Ce n’est pas tant le rapport ville/campagne qui importe que le degré d’accès à la nature. Dans mon questionnaire, j’avais introduit trois catégories : « Quand je sors de chez moi, je suis dans un environnement complètement urbain » ; « Quand je sors de chez moi, j’ai accès à un parc » ; « Quand je sors de chez moi, je suis en pleine nature ». Plus on va vers la troisième catégorie, plus les gens déclarent avoir été influencés positivement par le confinement. Cela peut paraître assez logique et allant de soi. Mais au final, toute proportion gardée, cela vient surtout nous rappeler que dans ce domaine-là aussi, l’ordre des choses ne change pas. Les moins bien lotis restent en quelque sorte les plus démunis. La crise profite à ceux qui sont déjà les plus avantagés.
Que peut-on en conclure sur notre rapport au vivant ? Peut-on imaginer que ces changements introduits par le confinement aient un effet sur nos modes de vie, nos comportements, nos engagements… ?
Avant tout il faut noter que la réponse apportée à la crise sanitaire montre de quoi nous sommes capables pour résoudre une crise d’ampleur mondiale. C’est étonnant que nous soyons à ce point prêts à bouleverser nos vies pour un « simple virus », alors qu’un tel changement n’a jamais pu être envisagé pour répondre à l’extinction de masse de la biodiversité ou au réchauffement climatique, qui sont d’ailleurs probablement à l’origine de l’émergence de ce virus.
Pour le reste, nous avons là des indicateurs qui montrent que cette zoonose est paradoxalement une opportunité pour se reconnecter aux autres espèces. Si beaucoup ont pensé que la nature a pu reprendre certains de ses droits au sens spatial et géographique du terme, elle a aussi, dans une certaine mesure, reconquis nos vies.
La crise sanitaire et le changement majeur de nos modes de vie qui en a découlé apparaissent comme une expérimentation à grande échelle. Dans la continuité des travaux de chercheurs qui s’intéressent à la psychologie environnementale, cette étude montre que notre relation au vivant est intrinsèquement liée à la société dans laquelle nous vivons, au contexte social, politique et culturel dans lequel on se trouve.

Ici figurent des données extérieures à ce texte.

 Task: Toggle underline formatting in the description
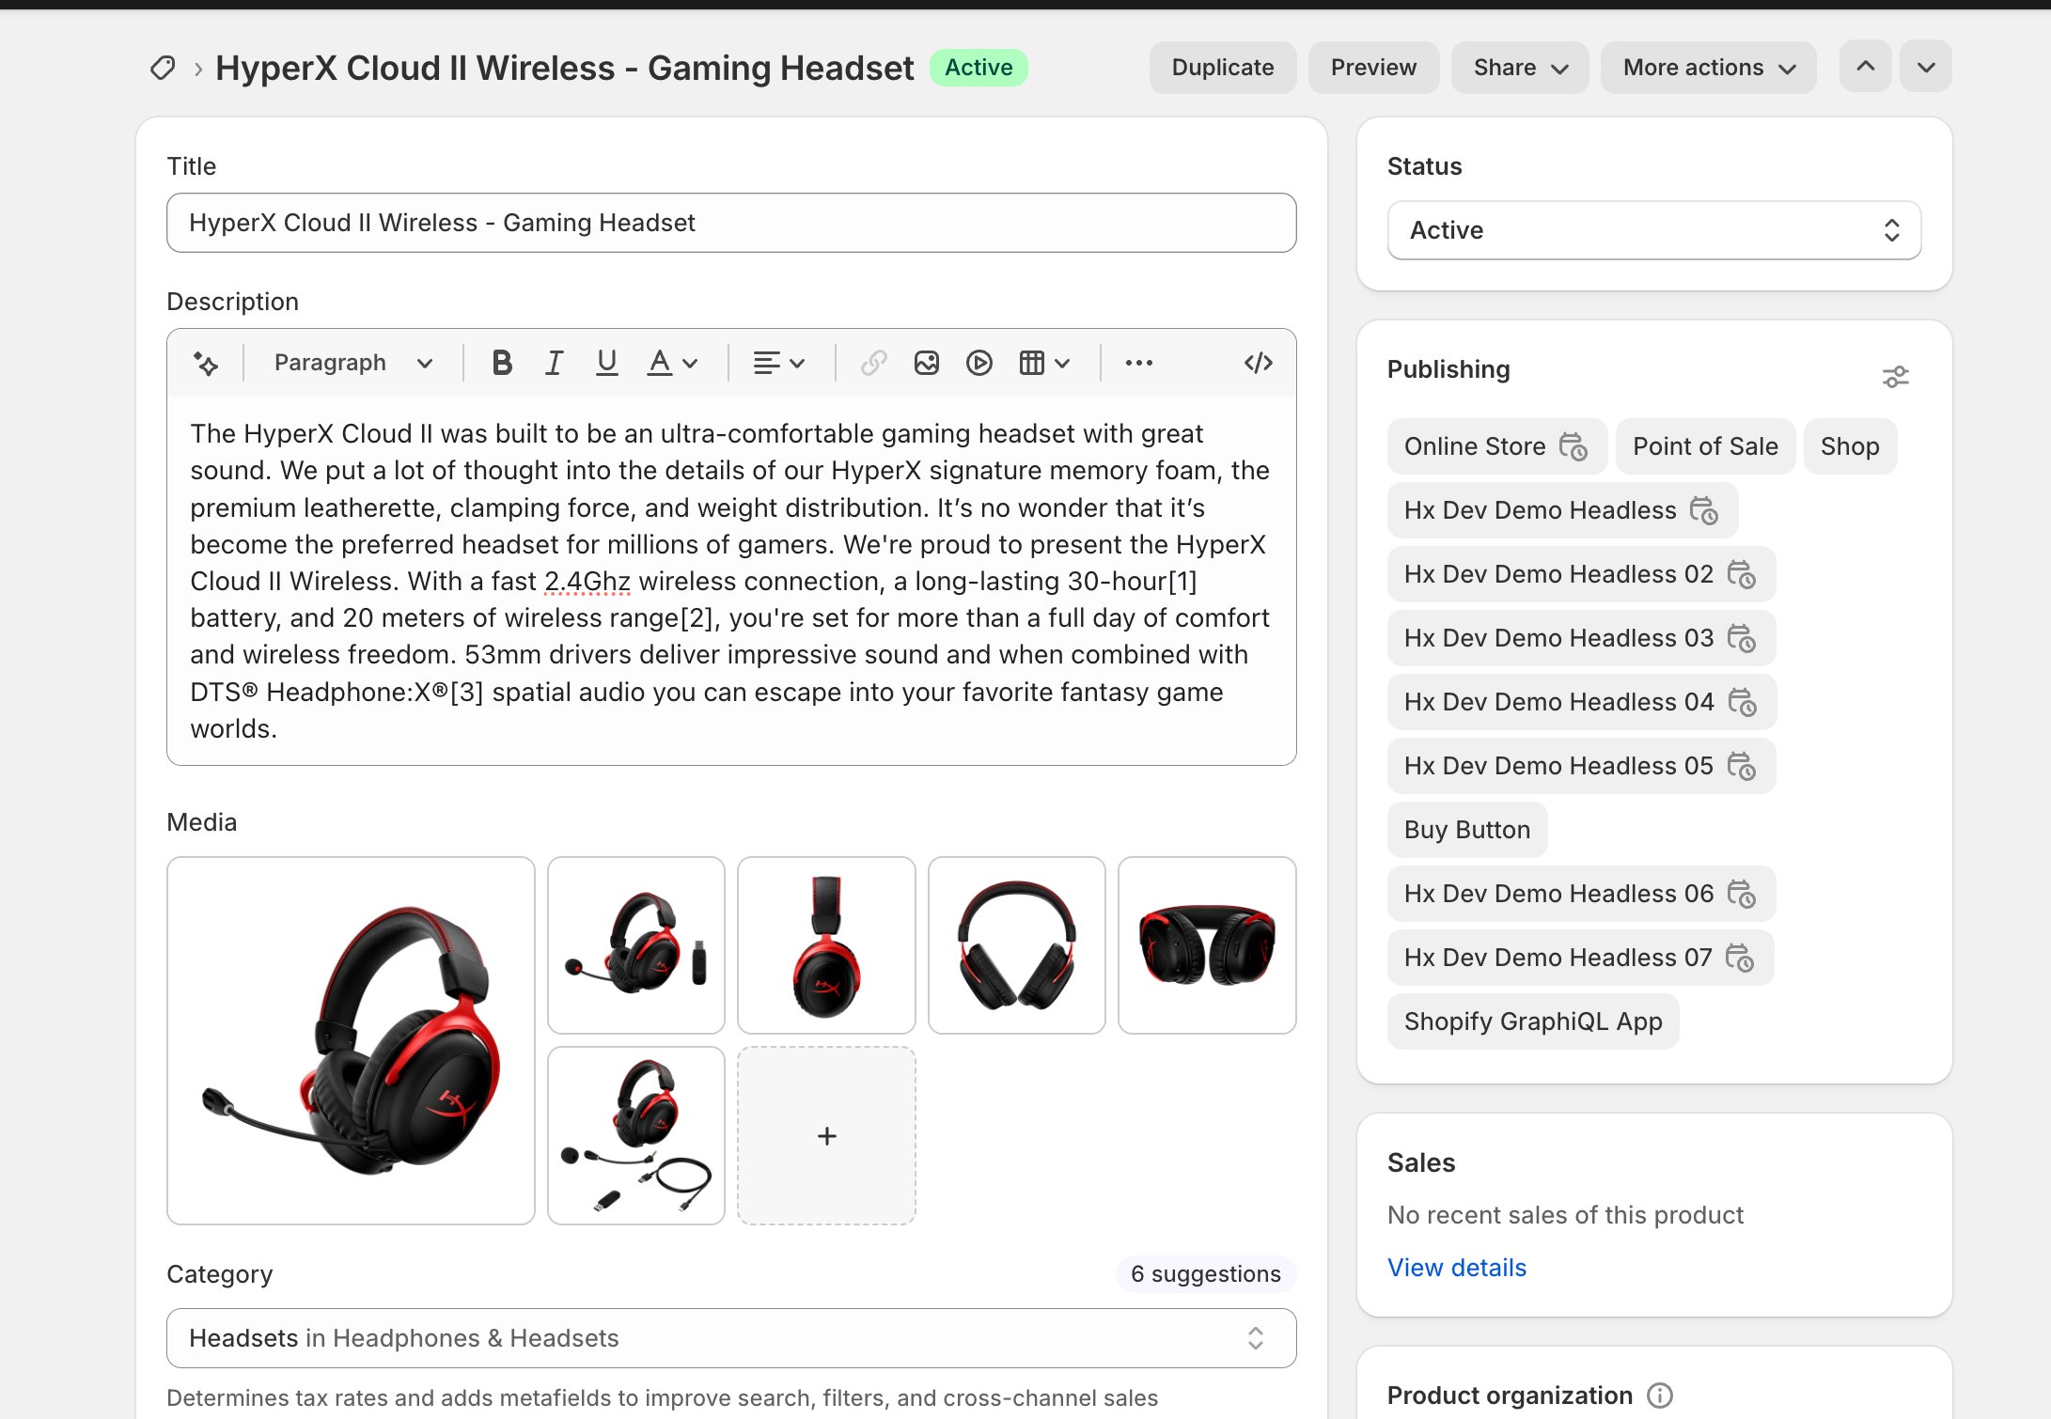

De ce point de vue, si le changement majeur induit par le confinement a globalement touché tout le monde, il faut noter l’hétérogénéité de ses effets au sein de la population en fonction des profils sociologiques. C’est à cet endroit précis que la question de la sensibilité écologique, qui peut parfois apparaître comme « poétique » ou dépolitisée, rejoint et s’entremêle aux enjeux de pouvoir, d’accès au bien-être, d’émancipation, etc.
Quant à savoir si les changements observés et toutes les bonnes résolutions prises pendant le confinement tiendront sur le long terme… C’est difficile à dire. Je crois en tout cas qu’il y a un décalage certain entre d’une part la diversité des expériences, les remises en question, les prises de conscience opérées par tout un chacun au travers de cette crise sanitaire, et d’autre part la réponse politique apportée et notre incapacité à changer de logiciel.